Apoptotic cells may be recognized by TUNEL staining (terminal deoxynucleotidyl transferase dUTP [2′-Deoxyuridine, 5′-Triphosophate] nick end labeling) or by antibody detection of cleaved caspase-3 or other apoptosis markers. The TUNEL assay relies on the presence of DNA fragments generated by apoptotic cells that can be identified by terminal deoxynucleotidyl transferase (TdT), an enzyme that will catalyze the addition of dUTPs that are secondarily labeled with a marker. The cleaved caspase assay, on the other hand, relies on caspase cleavage of protein substrates being a pivotal cascade that is unique to apoptotic cells [4, 5].
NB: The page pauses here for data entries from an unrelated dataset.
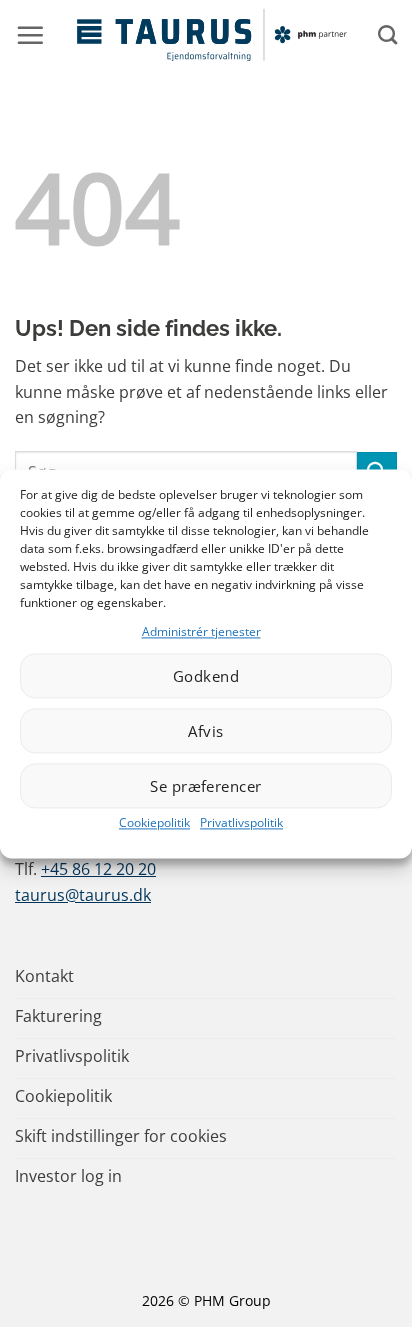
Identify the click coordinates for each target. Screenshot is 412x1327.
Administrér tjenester (201, 631)
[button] (30, 35)
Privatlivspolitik (241, 823)
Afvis (205, 731)
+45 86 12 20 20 (98, 869)
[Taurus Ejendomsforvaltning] (211, 35)
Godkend (206, 676)
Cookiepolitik (154, 823)
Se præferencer (205, 786)
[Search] (387, 34)
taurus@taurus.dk (83, 895)
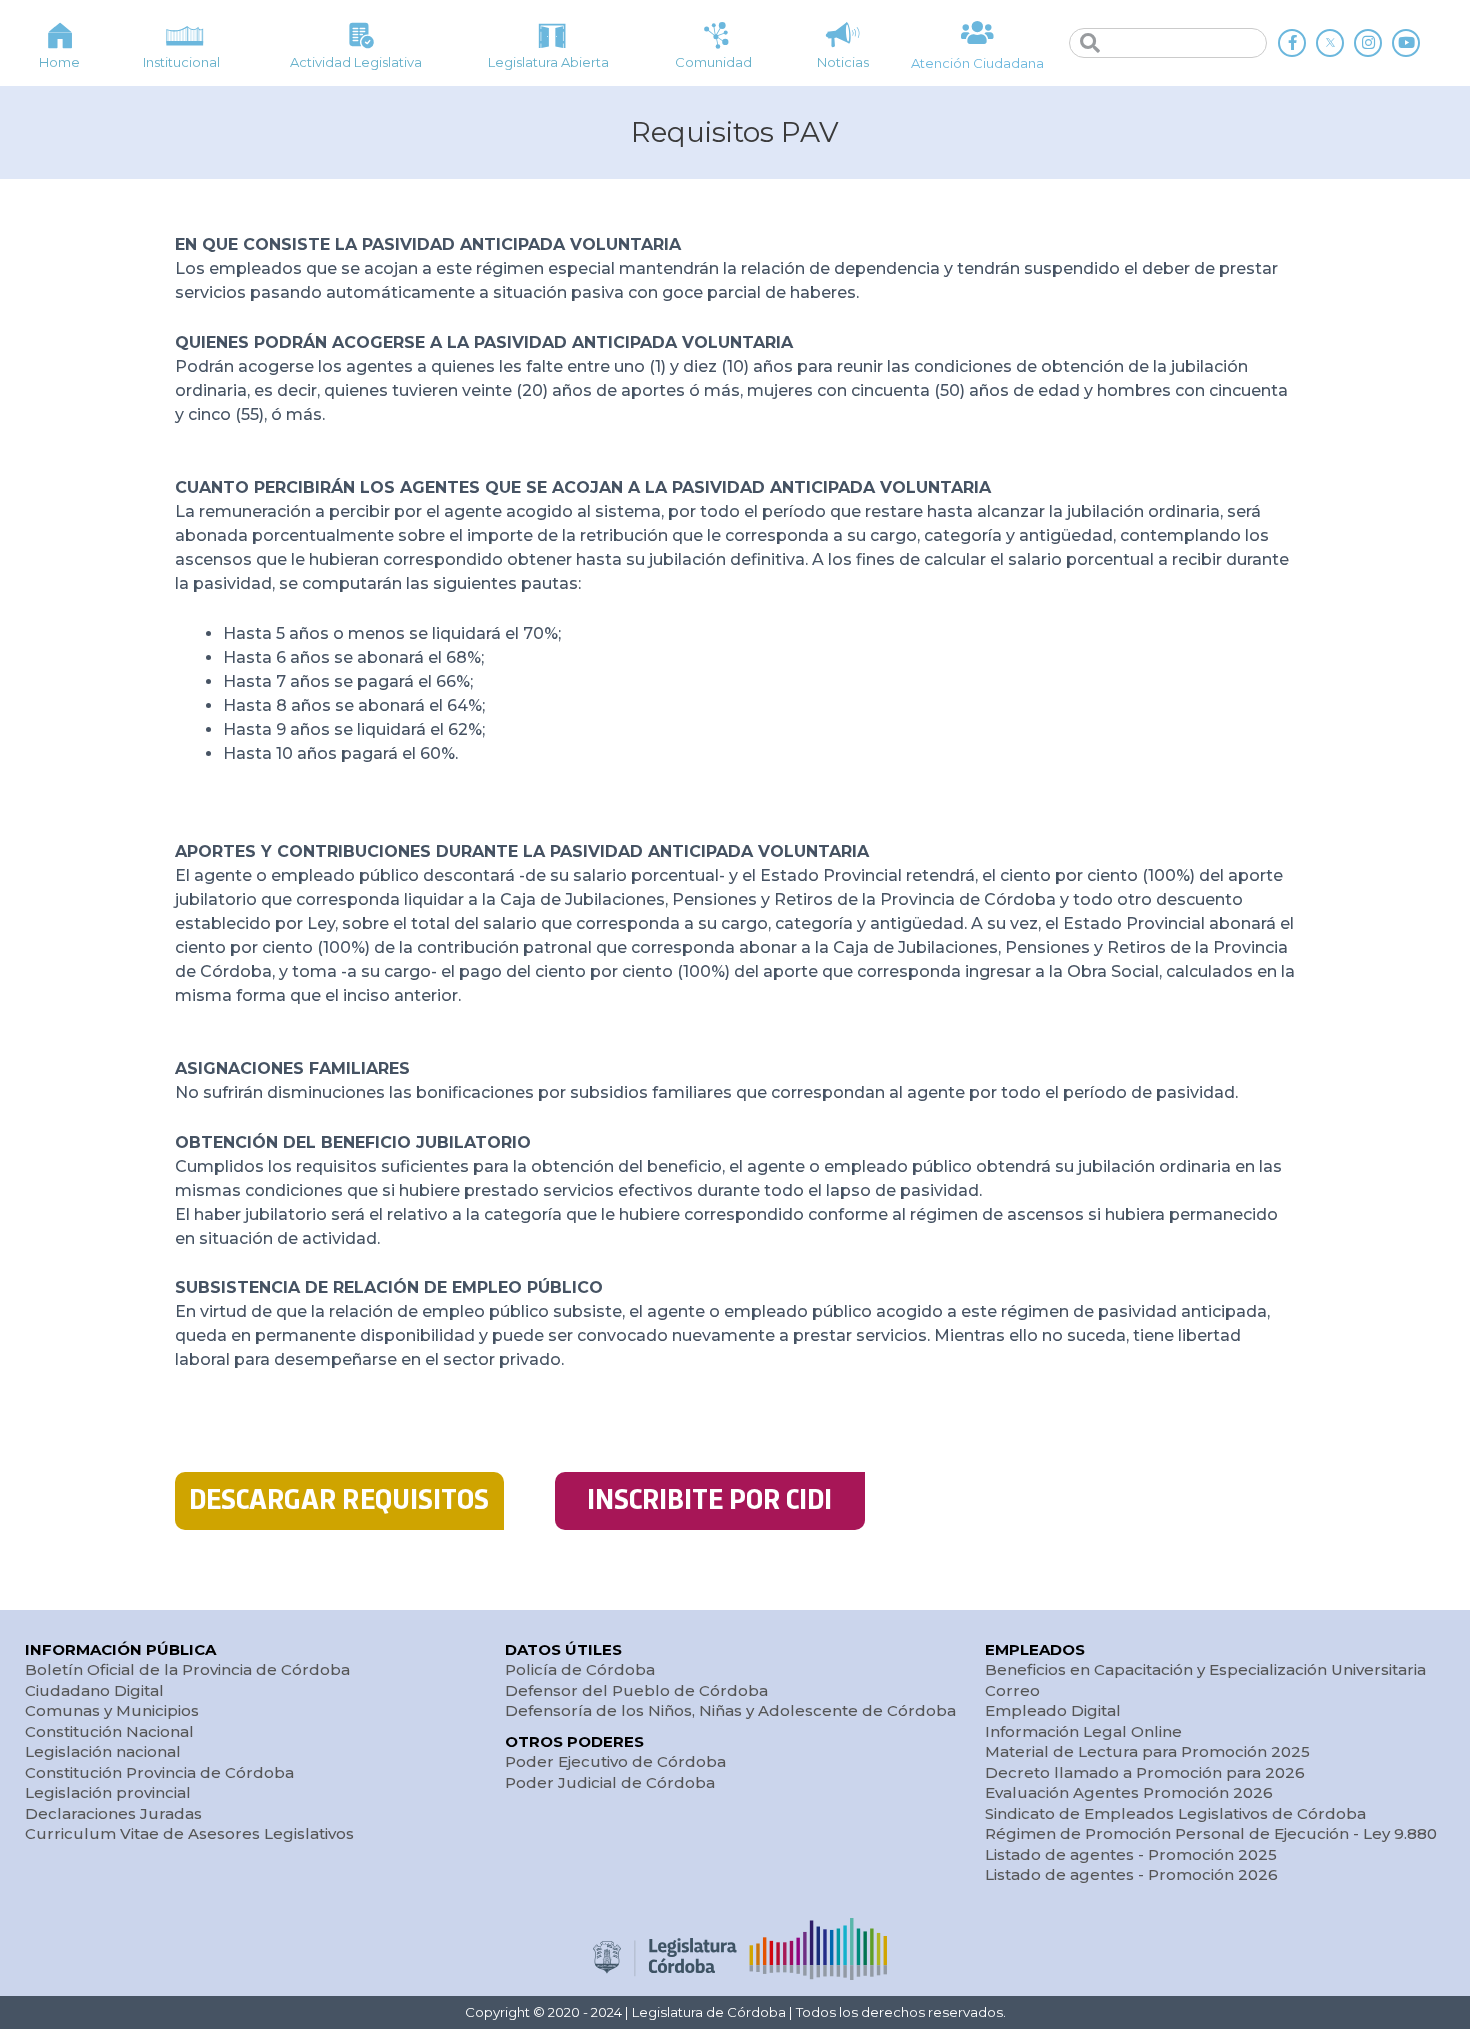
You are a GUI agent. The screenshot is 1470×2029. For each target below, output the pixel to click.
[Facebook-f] (1292, 43)
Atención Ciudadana (977, 63)
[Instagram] (1368, 43)
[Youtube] (1406, 43)
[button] (339, 1501)
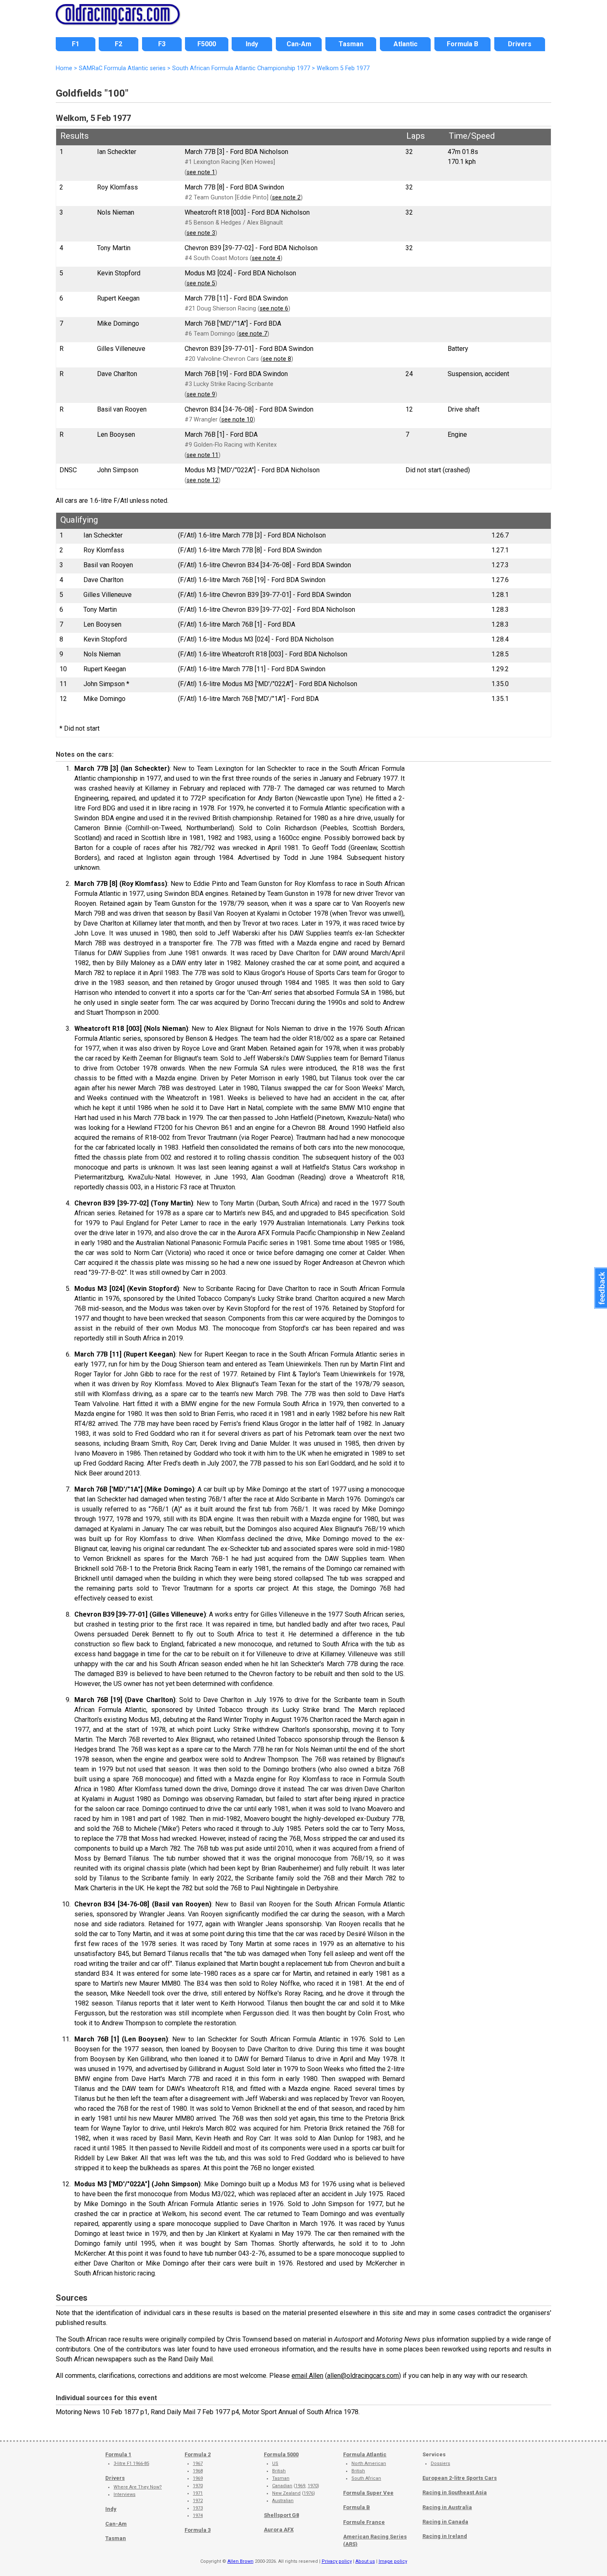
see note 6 (274, 308)
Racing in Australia (447, 2507)
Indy (110, 2509)
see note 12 (202, 480)
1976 (308, 2493)
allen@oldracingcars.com (363, 2375)
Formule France (364, 2522)
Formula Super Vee (368, 2493)
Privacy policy (337, 2561)
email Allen (307, 2375)
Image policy (393, 2561)
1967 (198, 2463)
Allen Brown (241, 2561)
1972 (198, 2500)
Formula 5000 (281, 2454)
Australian (283, 2500)
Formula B (356, 2507)
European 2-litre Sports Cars (459, 2478)
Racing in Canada (445, 2522)
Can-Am (116, 2524)
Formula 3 (198, 2530)
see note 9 (201, 394)
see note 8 (277, 358)
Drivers (115, 2478)
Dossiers (440, 2463)
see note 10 (237, 419)
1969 (198, 2478)
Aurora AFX (279, 2529)
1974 (198, 2515)
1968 (198, 2471)
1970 (198, 2485)
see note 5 (201, 283)
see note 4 (266, 258)
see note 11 (202, 455)
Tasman (115, 2538)
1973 (198, 2508)
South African (366, 2478)
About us (365, 2561)
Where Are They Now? (138, 2487)
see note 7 (253, 333)
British (279, 2471)
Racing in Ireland (444, 2536)
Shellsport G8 (281, 2515)
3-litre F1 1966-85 (131, 2463)
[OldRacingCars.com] (118, 20)
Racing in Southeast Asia (454, 2492)
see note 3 (201, 233)
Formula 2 (198, 2454)
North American (368, 2463)
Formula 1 (118, 2454)
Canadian (282, 2485)
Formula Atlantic (364, 2454)
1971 (198, 2493)
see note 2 (286, 197)
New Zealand (286, 2493)
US (275, 2463)
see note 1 (201, 172)
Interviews (124, 2494)
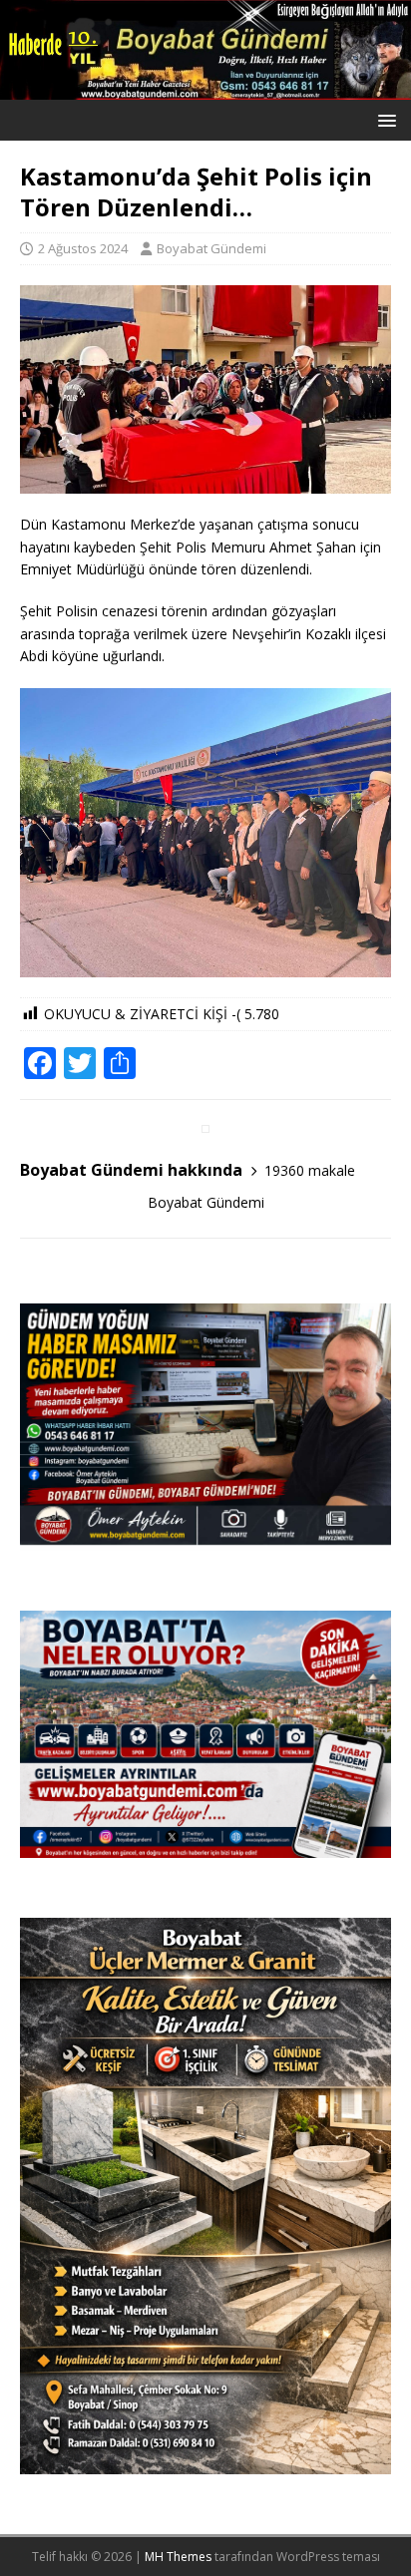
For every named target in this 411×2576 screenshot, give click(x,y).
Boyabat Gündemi (211, 248)
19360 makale (309, 1170)
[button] (383, 119)
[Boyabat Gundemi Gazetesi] (205, 88)
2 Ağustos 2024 (83, 248)
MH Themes (178, 2556)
Oxidative stress can be detected either within the nucleus (anti-8-hydroxy-2′-deoxyguanosine or anti-thymidineglycol staining) [6], lipid membranes of cells (multiple oxidized lipid markers), or by protein oxidation (anti-tyrosine dimer, anti-nitrotyrosine, or anti-halogenated tyrosine) [7]. The downstream effects of oxidative stress may also be detected by IHC using antibodies for downstream signaling pathways such as the p65 component of NFκB [3]. The cytoskeleton and extracellular matrix can be studied using IHC. Antibodies to microtubules, actin, and intermediate filament components vimentin, keratin, and lamin are widely available, as are antibodies to collagen, elastin, and proteoglycan species [8]. Specific structural components such as focal adhesions can also be identified using antibodies to components of the focal adhesion complex such as vinculin or focal adhesion kinase [9].



Basic Principles


IHC was first described by Coons in 1941, using a fluorescent tagged antibody to identify pneumococci in frozen sections [10]. The technique was limited and did not enter widespread use until a number of different modifications increased its power and sensitivity, including enzyme linkage, peroxidase-antiperoxidase, avidin-biotin-peroxidase complex (ABC) or biotin-streptavidin, tyramide, and polymer-based labeling [1117]. Antigen retrieval, developed in 1991 [18], significantly improved staining formalin-fixed, paraffin-embedded tissue sections, allowing widespread clinical use of IHC and more reliable immunostaining in specimens with better preserved architecture.

The antibodies used for clinical and research purposes belong to the immunoglobulin G (IgG) isotype and may be one of four subtypes, which becomes relevant when choosing the appropriate controls. Each antibody is comprised of two identical heavy chains and two identical light chains arranged in a Y-configuration. The ends of the Y comprise the variable region, which gives the antibody its specific binding properties, providing two antigen-binding sites per antibody. A smaller single antigen-binding domain (fragment antigen-binding or Fab fragment) can be generated by using papain to digest the antibody. The fragment crystallizable (Fc) portion of the antibody is species specific and contains domains for binding complement, the Fc receptor, Staph protein A, and inflammatory cells [19]. The different IgG subtypes vary in terms of these binding capabilities, with subtype 1 capable of binding all three binding domains, subtype 2 does not bind neutrophils, subtype 3 does not react with Staph A, and subtype 4 does not fix complement. Antibodies in one species can be raised to the Fc region of another species, allowing the amplification of signal. The first antigen-specific antibody is known as the primary antibody, as opposed to a species-specific secondary antibody [19].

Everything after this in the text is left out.